Antidepressant Effect of Intracerebroventricularly Administered Deltorphin Analogs in the Mouse Tail Suspension Test

Several studies have proposed delta opioid receptors as influential targets for developing novel antidepressants. Deltorphin (DLT) and deltorphin II (DLT-II) have high affinity and selectivity for delta opioid receptors; thus, it is likely that DLT analogs possess antidepressant-like effects. Based on this, we evaluated the effects of four DLT analogs (DLT-related synthetic peptides) on immobility behavior in the tail suspension test. Intracerebroventricular administration of DLT or [N-isobutyl-Gly(6)]DLT in mice significantly decreased immobile behavior. However, administration of DLT did not affect locomotor activity, whereas that of [N-isobutyl-Gly(6)]DLT significantly increased locomotion in mice.
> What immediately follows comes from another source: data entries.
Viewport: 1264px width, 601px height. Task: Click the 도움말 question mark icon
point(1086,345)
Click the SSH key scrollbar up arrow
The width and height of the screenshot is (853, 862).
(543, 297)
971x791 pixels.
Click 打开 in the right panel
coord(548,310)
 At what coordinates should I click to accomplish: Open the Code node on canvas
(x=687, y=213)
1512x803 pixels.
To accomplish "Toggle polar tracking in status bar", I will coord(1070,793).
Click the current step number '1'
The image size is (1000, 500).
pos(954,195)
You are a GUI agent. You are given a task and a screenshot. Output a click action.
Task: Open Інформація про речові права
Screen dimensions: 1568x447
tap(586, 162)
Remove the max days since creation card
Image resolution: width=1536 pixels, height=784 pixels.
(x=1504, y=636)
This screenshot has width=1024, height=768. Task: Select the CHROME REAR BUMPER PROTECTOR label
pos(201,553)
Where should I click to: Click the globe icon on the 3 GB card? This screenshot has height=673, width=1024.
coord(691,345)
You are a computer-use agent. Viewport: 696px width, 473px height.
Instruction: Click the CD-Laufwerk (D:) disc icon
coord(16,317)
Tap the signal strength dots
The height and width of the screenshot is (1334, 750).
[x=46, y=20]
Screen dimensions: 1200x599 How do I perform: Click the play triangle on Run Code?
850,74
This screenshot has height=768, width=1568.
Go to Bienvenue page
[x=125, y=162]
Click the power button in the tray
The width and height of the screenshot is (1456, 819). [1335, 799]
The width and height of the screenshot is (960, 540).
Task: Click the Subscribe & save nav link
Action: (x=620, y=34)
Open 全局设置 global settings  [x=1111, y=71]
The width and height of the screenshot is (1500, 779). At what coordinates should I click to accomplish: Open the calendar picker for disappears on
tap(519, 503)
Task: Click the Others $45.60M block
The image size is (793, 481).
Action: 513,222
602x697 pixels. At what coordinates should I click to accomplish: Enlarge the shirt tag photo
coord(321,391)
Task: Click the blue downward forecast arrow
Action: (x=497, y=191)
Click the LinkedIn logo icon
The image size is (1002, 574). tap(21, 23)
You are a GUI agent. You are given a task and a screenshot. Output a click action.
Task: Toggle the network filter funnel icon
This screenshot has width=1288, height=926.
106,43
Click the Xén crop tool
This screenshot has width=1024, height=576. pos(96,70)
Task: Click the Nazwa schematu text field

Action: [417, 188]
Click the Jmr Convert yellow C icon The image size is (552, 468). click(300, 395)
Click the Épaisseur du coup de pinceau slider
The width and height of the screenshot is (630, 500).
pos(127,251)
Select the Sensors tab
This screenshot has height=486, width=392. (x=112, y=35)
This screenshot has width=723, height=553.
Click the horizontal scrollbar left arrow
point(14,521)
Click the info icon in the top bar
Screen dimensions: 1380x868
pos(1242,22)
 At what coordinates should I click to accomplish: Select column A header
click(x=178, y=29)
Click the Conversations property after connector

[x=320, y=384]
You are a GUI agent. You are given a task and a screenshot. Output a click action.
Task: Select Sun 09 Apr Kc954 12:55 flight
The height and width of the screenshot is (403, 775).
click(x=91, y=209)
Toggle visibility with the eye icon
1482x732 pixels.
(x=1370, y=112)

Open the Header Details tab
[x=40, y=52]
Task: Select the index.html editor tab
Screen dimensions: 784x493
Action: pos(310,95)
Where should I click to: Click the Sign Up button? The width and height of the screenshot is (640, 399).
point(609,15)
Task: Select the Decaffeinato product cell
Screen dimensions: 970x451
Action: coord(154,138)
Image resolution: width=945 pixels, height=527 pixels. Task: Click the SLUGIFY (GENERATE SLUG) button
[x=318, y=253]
The effect of the shortened immobility time following DLT administration was counteracted by the administration of the selective delta(1) opioid receptor antagonist 7-benzylidenenaltrexone, but not by the selective delta(2) opioid receptor antagonist naltriben. These findings suggest that DLT has an antidepressant-like effect by activating the central delta(1) opioid receptor in mice.

Automated summary

Delta opioid receptors are proposed as important targets for developing novel antidepressants. Deltorphin analogs have shown antidepressant-like effects by activating the central delta(1) opioid receptor in mice and reducing immobility behavior.